Lead researcher Professor Hugo Spiers, of UCL, said: “We found that growing up outside of cities appears to be good for the development of navigational abilities, and this seems to be influenced by the lack of complexity of many street networks in cities.

“In our recent research, we have found that people’s spatial navigation skills decline with age, starting in early adulthood.

"Here, we found that people who grew up in areas with gridded streets can have comparable navigation skills to people five years their senior from rural areas and in some areas the difference was even greater.”

For the study, participants played a game featuring a wayfinding task, requiring them to navigate a boat through a virtual environment to find checkpoints shown on a map.

The researchers found that where people grew up influenced their performance in the game, after controlling for confounding effects of age, gender and education levels, while their current place of residence did not affect their scores.

The team compared the home cities of the study participants by analyzing the entropy - or disorder - of the street networks, to gauge the complexity and randomness of the layouts.

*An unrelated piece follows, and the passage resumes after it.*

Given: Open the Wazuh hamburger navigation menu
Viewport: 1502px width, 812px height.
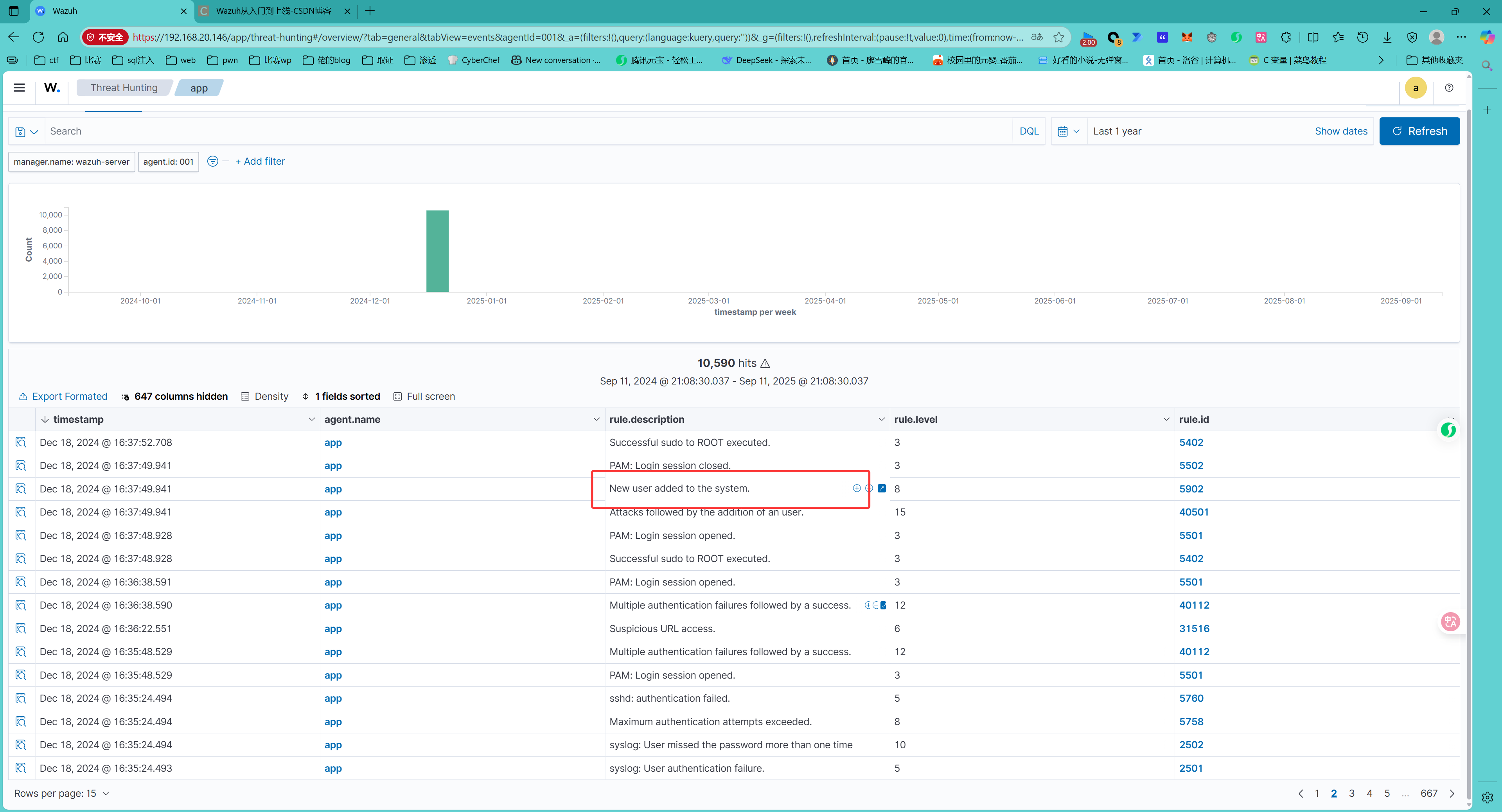Looking at the screenshot, I should (19, 88).
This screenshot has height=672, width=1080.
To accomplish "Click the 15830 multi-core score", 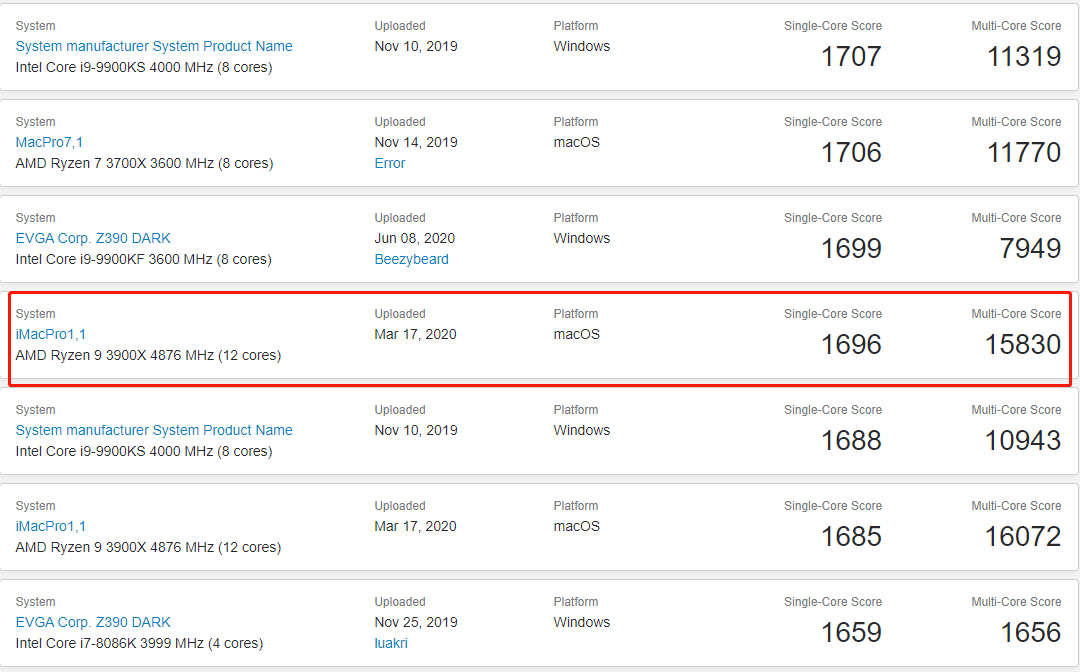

To test if people from cities could more effectively navigate environments comparable to where they grew up, the researchers developed a city-themed version of Sea Hero Quest, called City Hero Quest, requiring participants to drive around city streets in a virtual environment that varied from simple grids to more winding street layouts.

People who grew up in cities with grid layouts were slightly better at navigating similar environments, although the difference was not as great as their inferior performance in Sea Hero Quest.

Co-lead author Dr. Antoine Coutrot, of the University of Lyon, said: “Growing up somewhere with a more complex layout of roads or paths might help with navigational skills as it requires keeping track of direction when you’re more likely to be making multiple turns at different angles, while you might also need to remember more streets and landmarks for each journey.”

The Sea Hero Quest project was designed to aid Alzheimer’s research, by shedding light on differences in spatial navigational abilities.

More than four million people have played the game, contributing to numerous studies across the project as a whole.

Joint senior author Professor Michael Hornberger, a dementia researcher at UEA, said: “Spatial navigation deficits are a key Alzheimer’s symptom in the early stages of the disease.

"We are seeking to use the knowledge we have gained from Sea Hero Quest to develop better disease monitoring tools, such as for diagnostics or to track drug trial outcomes.

"Establishing how good you would expect someone’s navigational to be based on characteristics such as age, education, and where they grew up, is essential to test for signs of decline.”

The scientists are continuing their research into predictors of navigational ability, including how sleep impacts navigation skills in different countries.

Dr. Susan Kohlhaas, director of research at Alzheimer’s Research UK, said: “Thanks to the amazing response to Sea Hero Quest, the team has now been able to collect data from over four million players equating to nearly 2,000 hours’ worth of lab-based research.

"If we’re to understand dementia it’s vital that we have participation from as many people as possible with diverse backgrounds and experiences and this study demonstrates why that’s important.

“In this study, researchers found that spatial navigation is different in those with a rural background but we cannot conclude that living in a rural area will help guard against dementia. Dementia risk is a complex mix of age, genetics and lifestyle and where we live has a number of impacts on our health.

“Further research will be needed to unravel this complex mix of risk factors, however, Sea Hero Quest is an amazing example of how mass participation in research can help scientists get us one step closer to breakthroughs.”